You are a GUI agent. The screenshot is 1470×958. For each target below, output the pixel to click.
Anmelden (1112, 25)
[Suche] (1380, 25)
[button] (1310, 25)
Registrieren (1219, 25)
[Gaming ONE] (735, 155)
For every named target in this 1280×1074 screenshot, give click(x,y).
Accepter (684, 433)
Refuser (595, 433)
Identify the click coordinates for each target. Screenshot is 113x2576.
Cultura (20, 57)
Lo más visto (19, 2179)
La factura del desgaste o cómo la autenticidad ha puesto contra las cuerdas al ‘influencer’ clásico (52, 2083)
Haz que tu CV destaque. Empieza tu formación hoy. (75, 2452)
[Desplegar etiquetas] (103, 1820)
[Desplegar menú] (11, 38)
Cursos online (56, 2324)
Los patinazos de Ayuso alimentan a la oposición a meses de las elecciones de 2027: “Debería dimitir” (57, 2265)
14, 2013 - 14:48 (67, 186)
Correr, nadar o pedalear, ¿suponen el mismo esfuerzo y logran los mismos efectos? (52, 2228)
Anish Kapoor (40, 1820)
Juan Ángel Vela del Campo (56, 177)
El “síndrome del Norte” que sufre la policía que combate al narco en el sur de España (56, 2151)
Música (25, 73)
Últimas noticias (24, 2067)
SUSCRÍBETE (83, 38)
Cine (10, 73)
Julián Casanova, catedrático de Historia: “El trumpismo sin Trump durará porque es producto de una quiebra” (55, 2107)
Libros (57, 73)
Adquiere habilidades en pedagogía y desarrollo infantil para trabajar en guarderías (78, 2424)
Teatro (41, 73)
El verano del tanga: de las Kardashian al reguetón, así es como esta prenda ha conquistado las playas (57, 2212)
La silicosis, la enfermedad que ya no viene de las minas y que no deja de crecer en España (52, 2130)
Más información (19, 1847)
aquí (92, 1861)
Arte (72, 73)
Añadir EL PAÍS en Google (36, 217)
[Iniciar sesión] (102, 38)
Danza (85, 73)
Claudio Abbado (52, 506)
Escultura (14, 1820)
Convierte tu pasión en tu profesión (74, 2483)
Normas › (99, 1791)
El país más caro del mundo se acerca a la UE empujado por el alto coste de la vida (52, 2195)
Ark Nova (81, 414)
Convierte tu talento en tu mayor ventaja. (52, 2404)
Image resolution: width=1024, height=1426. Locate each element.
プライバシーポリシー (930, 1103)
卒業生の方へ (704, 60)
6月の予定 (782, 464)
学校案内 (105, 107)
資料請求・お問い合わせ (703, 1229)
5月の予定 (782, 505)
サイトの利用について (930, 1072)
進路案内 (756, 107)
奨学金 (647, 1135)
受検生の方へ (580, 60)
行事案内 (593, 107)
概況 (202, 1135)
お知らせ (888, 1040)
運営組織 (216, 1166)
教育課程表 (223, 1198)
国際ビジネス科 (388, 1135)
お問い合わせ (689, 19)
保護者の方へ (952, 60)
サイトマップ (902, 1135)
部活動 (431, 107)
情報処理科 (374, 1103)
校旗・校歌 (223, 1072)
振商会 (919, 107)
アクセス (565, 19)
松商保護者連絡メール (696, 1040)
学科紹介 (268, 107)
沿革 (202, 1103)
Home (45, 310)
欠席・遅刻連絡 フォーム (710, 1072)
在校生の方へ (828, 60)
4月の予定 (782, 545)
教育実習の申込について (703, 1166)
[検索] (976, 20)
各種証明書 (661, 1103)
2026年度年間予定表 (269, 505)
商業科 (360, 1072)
▬▬▬
### Task to carry out
Would you output, unchanged, each line from the start of the records to the line that holds "14, 2013 - 14:48 (67, 186)", both included and nothing else?

### Expected output
You are a GUI agent. The screenshot is 1470×958. For each target below, output the pixel to click.
Anmelden (1112, 25)
[Suche] (1380, 25)
[button] (1310, 25)
Registrieren (1219, 25)
[Gaming ONE] (735, 155)
For every named target in this 1280×1074 screenshot, give click(x,y).
Accepter (684, 433)
Refuser (595, 433)
Identify the click coordinates for each target. Screenshot is 113x2576.
Cultura (20, 57)
Lo más visto (19, 2179)
La factura del desgaste o cómo la autenticidad ha puesto contra las cuerdas al ‘influencer’ clásico (52, 2083)
Haz que tu CV destaque. Empieza tu formación hoy. (75, 2452)
[Desplegar etiquetas] (103, 1820)
[Desplegar menú] (11, 38)
Cursos online (56, 2324)
Los patinazos de Ayuso alimentan a la oposición a meses de las elecciones de 2027: “Debería dimitir” (57, 2265)
14, 2013 - 14:48 (67, 186)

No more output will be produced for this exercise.